ただ、美しい絵柄がストーリーと共に展開していくのにただただ見惚れ、きらめく世界観に憧れを募らせていたことだけは確かだ。

実際、後年読み返して初めて「こういう話だったのか」と思ったものの方が多かったことをここで打ち明ける。

では、幼少の頃の私が一番心震わせていたのはどんな漫画かというと、「ドラえもん」である。

「ドラえもん」はのび太がどんなにできない子だとしても、絶対的な味方であり、相棒であり、保護者(実際にのび太の玄孫、セワシから、のび太の面倒を見るために未来から送られてきた子守役ロボット)である。

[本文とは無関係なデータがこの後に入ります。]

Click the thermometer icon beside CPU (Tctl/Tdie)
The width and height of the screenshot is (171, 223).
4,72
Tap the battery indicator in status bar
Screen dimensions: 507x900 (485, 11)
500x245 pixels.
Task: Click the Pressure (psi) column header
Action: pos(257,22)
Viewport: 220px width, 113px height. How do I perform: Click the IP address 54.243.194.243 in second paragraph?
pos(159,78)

孤独で周りから遅れがちな私が「ドラえもん」に全集中しないわけがない。

「ドラえもん」自体の見た目の可愛さもあるし、どんなに怒ってものび太に対する愛情ゆえだとわかっているから怖くない。

何しろ、どんな話でも聞いてくれる。

その優しさと前ポケットから色々取り出す姿が、なんだかおばあちゃんが割烹着の前ポケットからどら焼きなのか何なのか、私のご機嫌が一瞬でなおりそうな物を取り出して見せるような仕草に似て、ロボットなのにとても温かい。

異世界からの訪問者

P・L・トラヴァースの風に乗ってやってきた不思議な力を持つメアリー・ポピンズや、シャミッソーの『影をなくした男』に出てくる富豪の屋敷で出会った灰色の服を着た奇妙な男も、鞄や上着のポケットから次々と便利なものを取り出して、主人公たちを驚かす。

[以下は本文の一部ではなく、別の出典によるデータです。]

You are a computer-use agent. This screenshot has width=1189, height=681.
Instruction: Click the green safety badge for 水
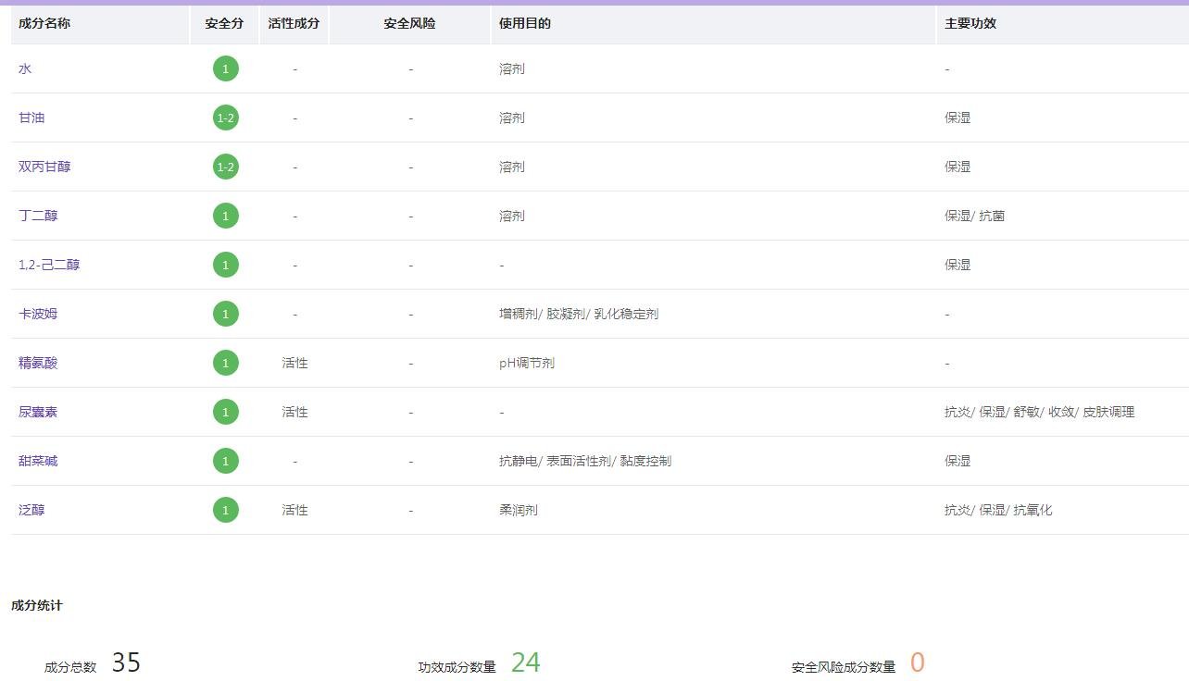click(x=225, y=68)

経験値も浅く世間に疎い純朴な者にとって、夢のような世界を垣間見せてくれるこの異世界からの訪問者たちが、もし身近で愛らしい自分の味方になってくれたらどんなに心強いだろう。

それが、「ドラえもん」だと思う。

藤子不二雄作品には未来などの異世界から家にやってくる居候との話が多い。

私はその背景に作者の戦時中の体験、都会から作者の町に疎開してきた子どもたちが近隣の家に大勢いた中で過ごした子供時代の影響があるのでは、と思っている。

漫画の中で、戦争が愚かなことだと訴えているエピソードも多い。

私たち一人ひとりにセワシのような子孫がいて、それぞれが「ドラえもん」を送ってくれたらどんなにいいだろうかと思うが、残念ながら現実の身近では聞かない。

ただ、「ドラえもん」が出してくれたひみつ道具の中には、既に実現化されているものもある。

漫画のエピソードでは、本当にこのひみつ道具があってよかったと思うこともあれば、ひみつ道具で問題が解決した後、調子に乗ったのび太が道具に振り回される結果になることも多い。

便利な道具は諸刃の剣でもある。

だから「使い方には十分気を付けて」と言っているようでもある。

現実では「ドラえもん」に頼ることはできないが、「ドラえもん」がなぜ未来からやってきたのかを考える誕生日には、「便利な道具に振り回されることなく平和のために使い、未来への憂いを少しでもなくしてほしい」というメッセージを思い出す日になった気がする。

ここまで書いてどら焼きが食べたくなったので、今日のおやつはどら焼きにして、誕生日を寿ぎたいと思う。

「ドラえもん」、お誕生日おめでとう!

※ちなみに「すこしふしぎ」の略「SF」は、漫画『ドラえもん』の著者、藤子・F・不二雄氏が提唱したジャンルで、「ありふれた日常の中に紛れ込む非日常的な事象」と定義されている。
『ドラえもん』は、この定義によるSF作品。

*本記事は、2023年9月3日作成。